If I said I was disappointed with my performance at the 2019 Toyota Bassmaster Texas Fest benefiting Texas Parks & Wildlife Department tournament, I’d be putting lipstick on a pig. It was worse than that, much worse. I’ll tell you why.
Texas has always been a good state for me. In fact, I’d call it my best state. So finishing 68th with less than 22 pounds hurts, especially considering that I had high hopes going into it.
Over the course of my career with B.A.S.S. I’ve had 17 Top 10 finishes at the professional level. Four of them were in the state of Texas. And one of my two wins was at the 2009 Elite Series Battle on the Border on Lake Amistad.
And, I managed to hurt myself in the Toyota Bassmaster Angler of the Year standings. I’m on the bubble to qualify for the 50th Bassmaster Classic presented by DICK’S Sporting Goods. That’s not where I want to be at this point in the season.
I suppose the lesson in all of it is that there are no guarantees in bass fishing. Sometimes, despite your best efforts, things don’t go your way.
It’d be nice if I had a reason for what happened, or even an excuse. I don’t. I never caught them. It wasn’t that I lost a few good ones or that my execution was off or anything like that. Nothing distracted me; nothing got in my way. I was just never around them. It was the wrong area at the wrong time, and I guess I was fishing with the wrong lure.

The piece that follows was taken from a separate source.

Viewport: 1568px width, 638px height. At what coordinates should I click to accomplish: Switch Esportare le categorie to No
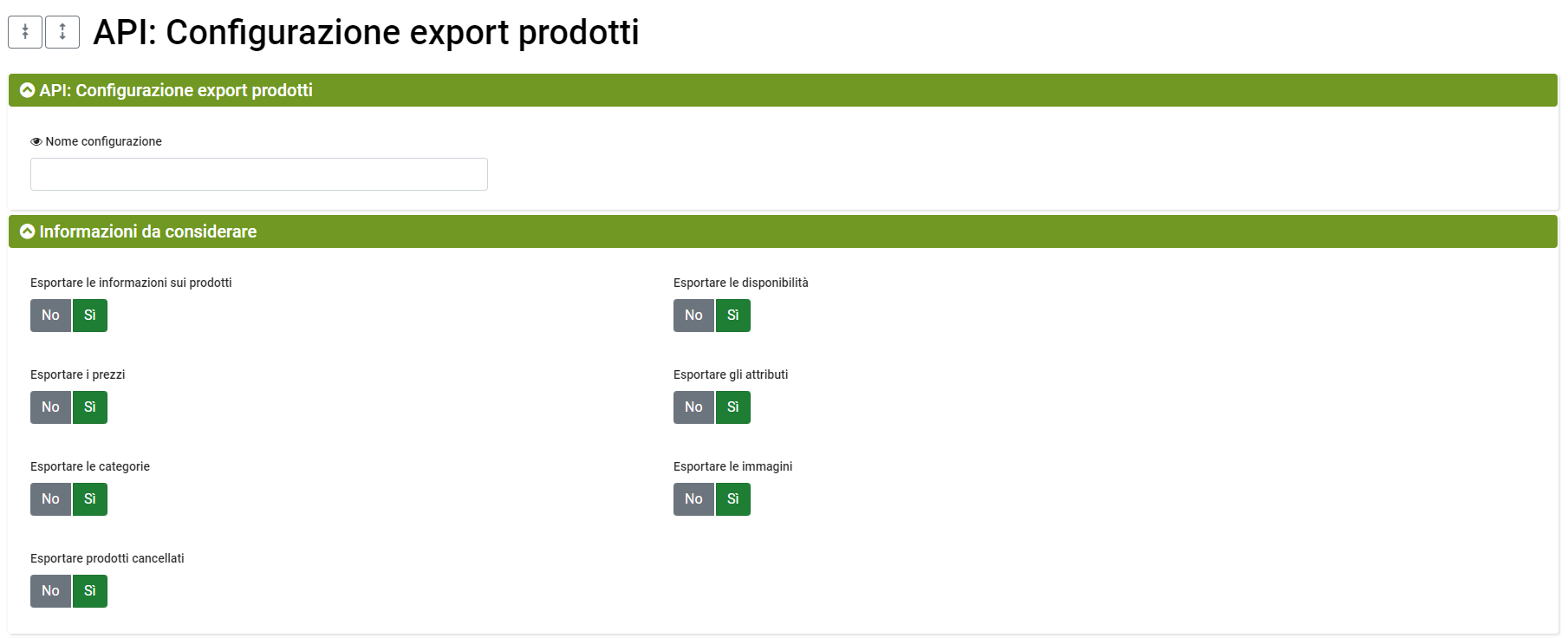[x=50, y=499]
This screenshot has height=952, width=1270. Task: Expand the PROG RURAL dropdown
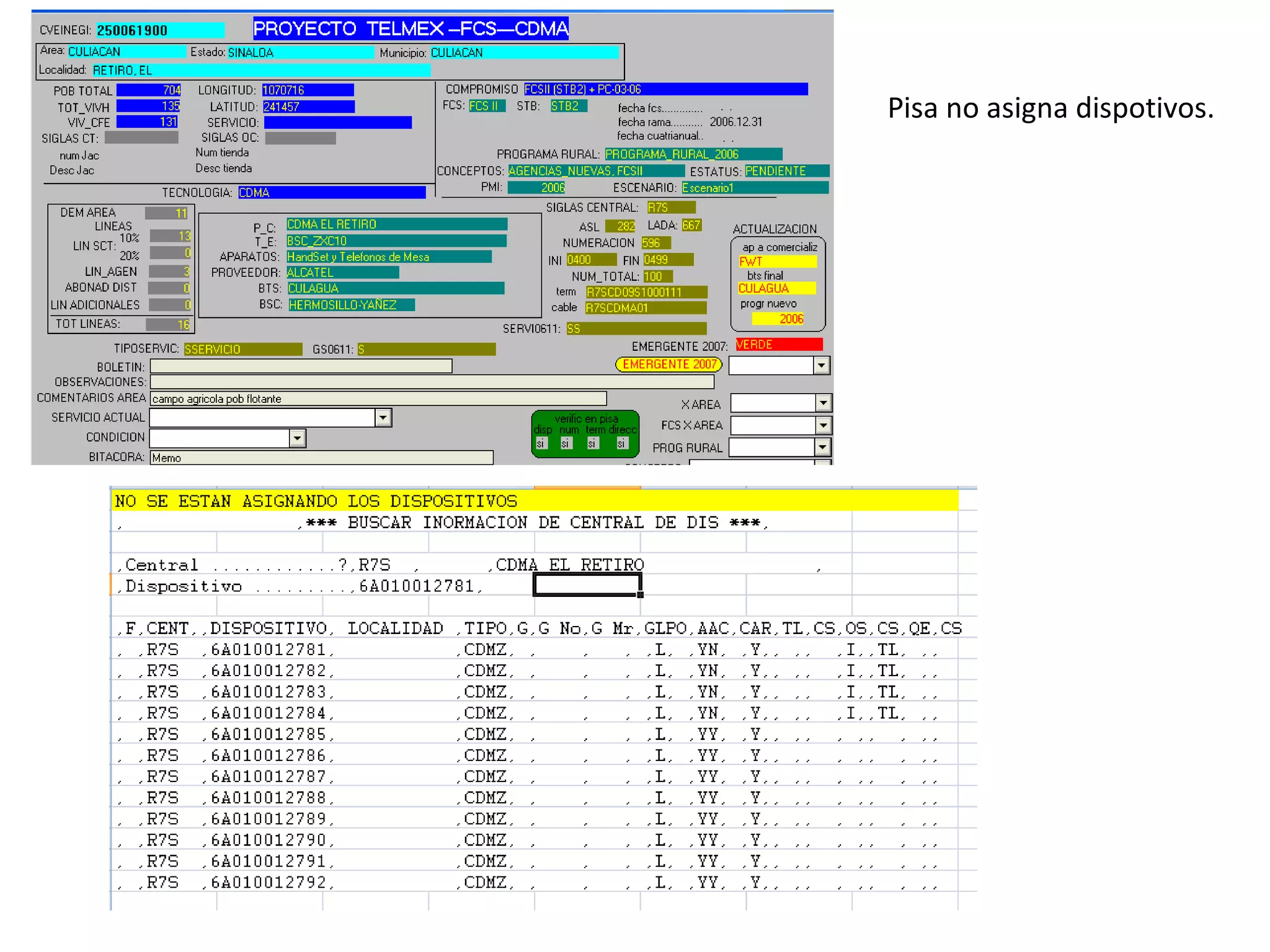coord(822,447)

Here’s what I’ve thought about since that event: Things like that happen. They happen to new anglers, experienced recreational anglers, experienced tournament anglers and professionals fishing the Bassmaster Elite Series. That is not a justification or an excuse for my performance. It’s a fact.
There’s nothing fancy about what I’m saying. It really is that simple. We think we know things about bass, and we do know some things. But we don’t know everything. Even worse we don’t know what we don’t know.
If I knew what I did wrong, I could correct it. But I don’t and so I’m in the dark like hundreds of other bass anglers who go fishing expecting to catch them and then they don’t. All I can do is go home, enjoy my family and point my truck and boat towards the next tournament.
When I think about that next tournament, and the ones after it, I’m excited. Who wouldn’t want to catch giant largemouth at Lake Guntersville, or giant smallmouth in the St. Lawrence River? And then there’s the mix of green and brown bass at Cayuga Lake along with the last one at Fort Gibson Lake in Oklahoma.
I don’t know much about Fort Gibson Lake, or Oklahoma for that matter, but maybe that’s a good thing. Knowing Texas didn’t work out so well for me this year.
Here’s the thing, fellow anglers: If you go fishing on your favorite lake when the weather is great and you don’t catch very many — and the ones you do catch are smaller than average — don’t despair. It happens to all of us. Tomorrow is another day.